CloudFlare security

CloudFlare leverages the knowledge of a diverse community of websites to power a new type of security service. Online threats range from nuisances like comment spam and excessive bot crawling to malicious attacks like SQL injection and denial of service (DOS) attacks. CloudFlare provides security protection against all of these types of threats and more to keep your website safe.

Automatic learning of new attacks

CloudFlare’s technology automatically detects new attacks that arise against any website on its network. Once CloudFlare identifies that there is a new attack, CloudFlare starts to block the attack for both the particular website and the entire community. This also means the longer you are on CloudFlare, the better the protection becomes. See a customer case study at the CloudFlare blog.

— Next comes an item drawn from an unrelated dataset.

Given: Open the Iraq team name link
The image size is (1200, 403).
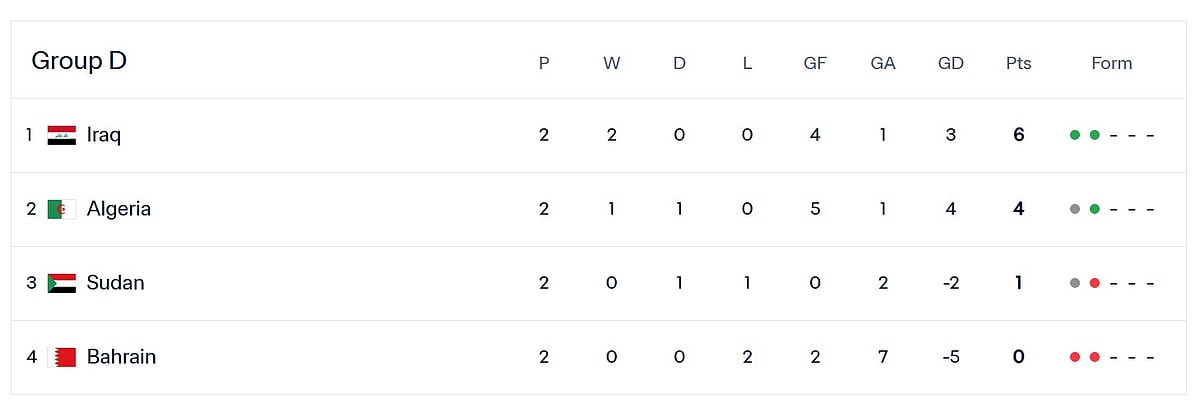Looking at the screenshot, I should (104, 135).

Ridiculously easy security

Forget the confusing control panels of most security products. With CloudFlare, simply choose the security setting for your website. You can choose between I'm under attack!, High, Medium, Low and Essentially off. Provide the full armor defense, or stop only the worst threats. Behind the scenes, our systems learn about your site and automatically tune protection to your particular needs.

Threat reports and details

CloudFlare shows you the list of threats that have been stopped from reaching your website. You can sort and see threats by type, country origin, and severity. CloudFlare protects against a range of threats: cross site scripting, SQL injection, comment spam, excessive bot crawling, email harvesters, and more.

Browser integrity

Automatically performs a browser integrity check for all requests to your website by evaluating the HTTP headers for threat signatures. If a threat signature is found, the request will be denied.

Visitor reputation

CloudFlare uses threat data from a variety of sources to build a reputation for every visitor online. You set the desired security setting for your site and then CloudFlare’s network stops the threats before it reaches your website. Reputation-based security provides a first line of defense for your website.

Block list / trust list

In addition to CloudFlare’s automatic detection, you can easily add an IP address, IP ranges or entire countries to your Trust and Block list.

Saved bandwidth and server resources

By stopping threats before they get to your website you save bandwidth and resources. Your server is also freed up to serve your legitimate traffic optimally.

Protect SSH / Telnet / FTP ports

Add a layer of protection to ports like SSH, FTP and Telnet by disabling them for your root domain. Continue to access them from a subdomain of your choosing.

Collaborative security

CloudFlare uses the collective intelligence of its community to get smarter. CloudFlare’s network learns from every new attack and then shares that information with the rest of the CloudFlare community. What this means is that since CloudFlare continually learns, every site, regardless of size, makes the system smarter.

Breaking the cycle of malware

Websites are empowered to inform visitors with compromised computers so these visitors can take action to clean the malware infection.

One-click SSL (Pro, Business and Enterprise)

SSL adds an additional layer of security for your visitors coming to your website. Add SSL with a single click without requiring you to change your existing configuration. CloudFlare makes it extremely easy to extinguish
the FireSheep!

Pro features

Web application firewall (WAF)

With no hardware to install, you can stop real-time attacks like SQL injection, cross-site scripting and comment spam with CloudFlare’s cloud-based web application firewall, which stops the malicious attack before it can cause damage to your website.

Learn more

One-click SSL

Add SSL with a single click without requiring you to change your existing configuration.

Learn more

Business and Enterprise features

Advanced DDoS protection – layer 3 and 4

Your network and servers are automatically protected from a range of TCP floods including SYN, UDP and ICMP attacks. Never install another piece of hardware or software, and never worry again about bandwidth and overage fees.

Advanced DDoS protection – layer 7

Sudden surges in traffic are often difficult to manage. CloudFlare layer 7 DDoS protection offers your website automatic protection by constantly monitoring and reacting to changes in your site’s traffic patterns.

Custom mod_security rules

Allow CloudFlare to manage your mod_security rules from our edge without the overhead of actually running mod_security, including OWASP compliance rules

SSL encryption

Enable SSL with either a SSL certificate issued by CloudFlare or by uploading your own dedicated certificate to the CloudFlare network. We allow for upload of any SSL certificate type including Extended Validation (EV) SSL.